_Work order 1_.
In the abstract on intranasal cocaine during sinus surgery, how much cocaine hydrochloride did the modified Moffett's solution contain?
_Work order 2_.
Continue the abstract on intranasal cocaine during sinus surgery, starting right after its last sentence.

_Page text_.
**********

Article # 1870
Journal Rhinology -
Article Title Is atomised intranasal cocaine systemically absorbed during endoscopic sinus surgery?
Abstract BACKGROUND: In order to perform endoscopic sinus surgery (ESS) safely and efficiently, preparation of the nasal mucosa with vasoconstrictor agents is crucial to minimise bleeding. There is no single best method, although traditionally cocaine has been the agent of choice. However, there have been concerns over the potential for systemic side effects when applied topically. With this concern in mind, there exists limited contemporary research looking at cocaine absorption in the context of ESS. This study aims to determine the amount and duration of systemic cocaine absorption after intranasal atomised administration of modified Moffett’s solution prior to ESS.
METHODOLOGY: Twelve adults undergoing ESS were enrolled. Modified Moffett’s solution containing 100 mg cocaine hydrochloride and 1 mg of adrenaline was administered topically 5 minutes prior to surgery. Serum cocaine and the cocaine degradation product, benzoylecgonine, were measured at specific time points up to 12 hrs post administration.

**********

_Data under study_.
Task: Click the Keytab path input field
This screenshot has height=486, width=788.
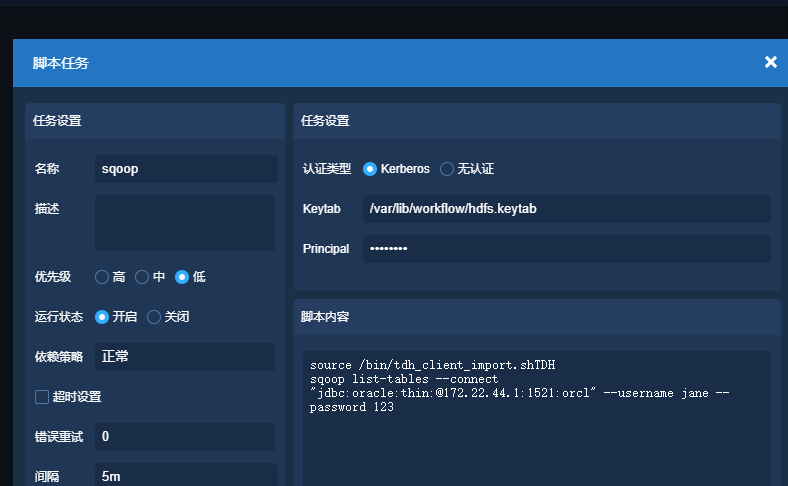Action: coord(566,209)
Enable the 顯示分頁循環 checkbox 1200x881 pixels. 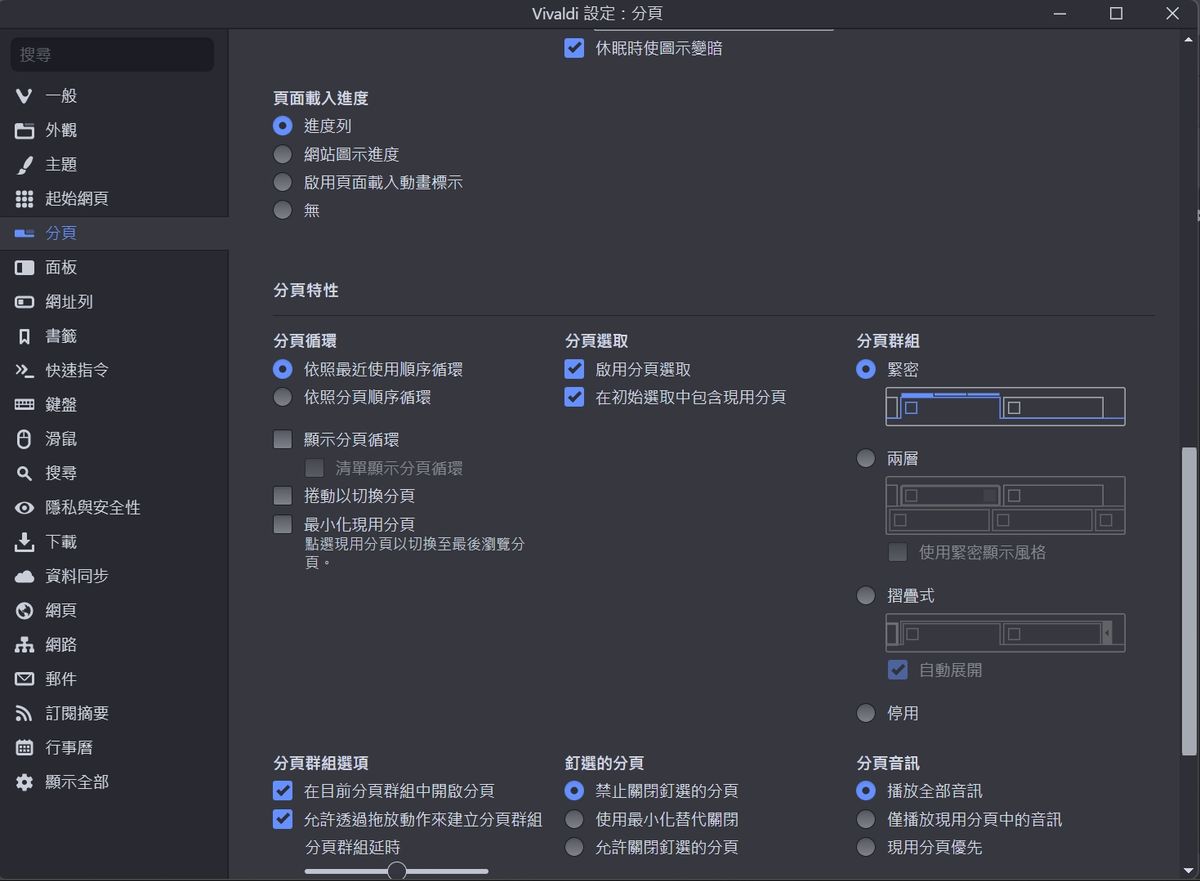click(283, 440)
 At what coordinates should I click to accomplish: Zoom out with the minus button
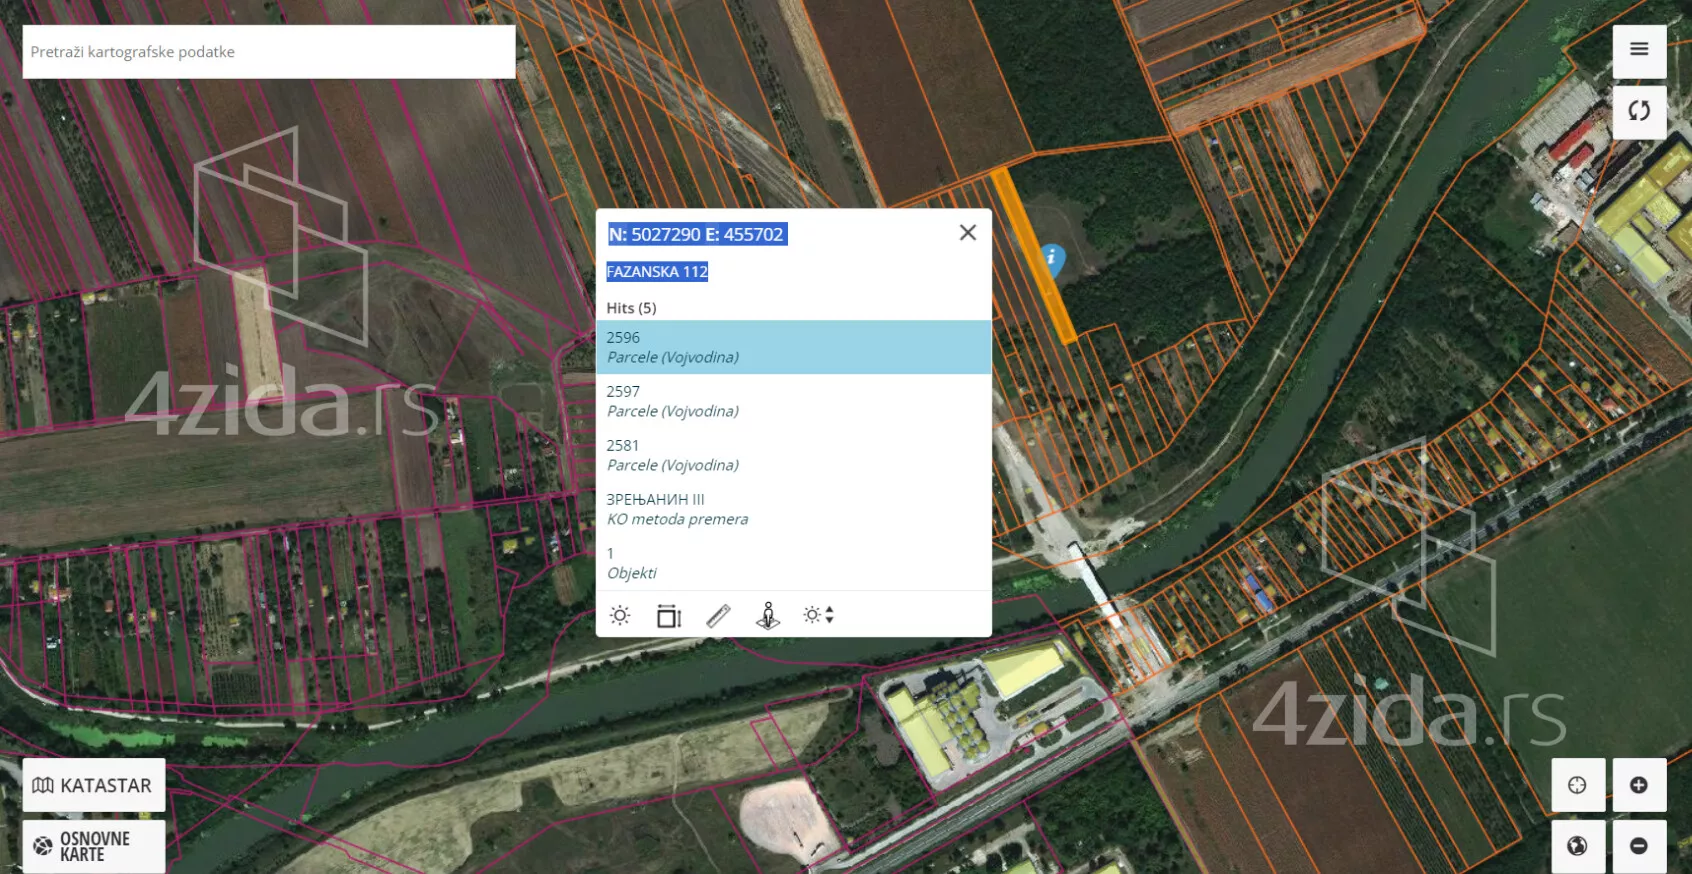tap(1638, 846)

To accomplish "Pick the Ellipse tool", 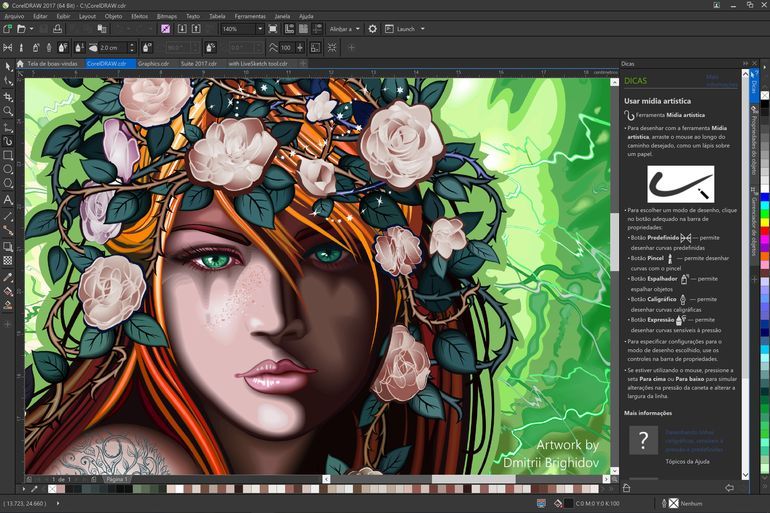I will coord(8,170).
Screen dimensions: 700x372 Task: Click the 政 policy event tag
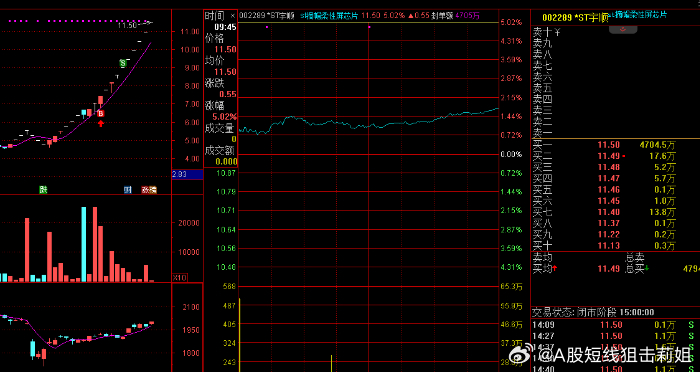(146, 190)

**********

_Task answer 1_.
100 mg

_Task answer 2_.
RESULTS: Peak plasma cocaine concentration occurred between 60 and 120 minutes post-administration (range 13-31 micrograms/L). The mean peak plasma concentration was 20.35 micrograms/L occurring at 120 minutes post-administration. Benzoylecgonine was detected in 11 subjects at 60 minutes post-administration and in all subjects 12 hours post-administration of cocaine.
CONCLUSIONS: This study demonstrates that there are low levels of systemic absorption of cocaine when administered in an atomised modified Moffett’s formulation prior to endoscopic sinus surgery.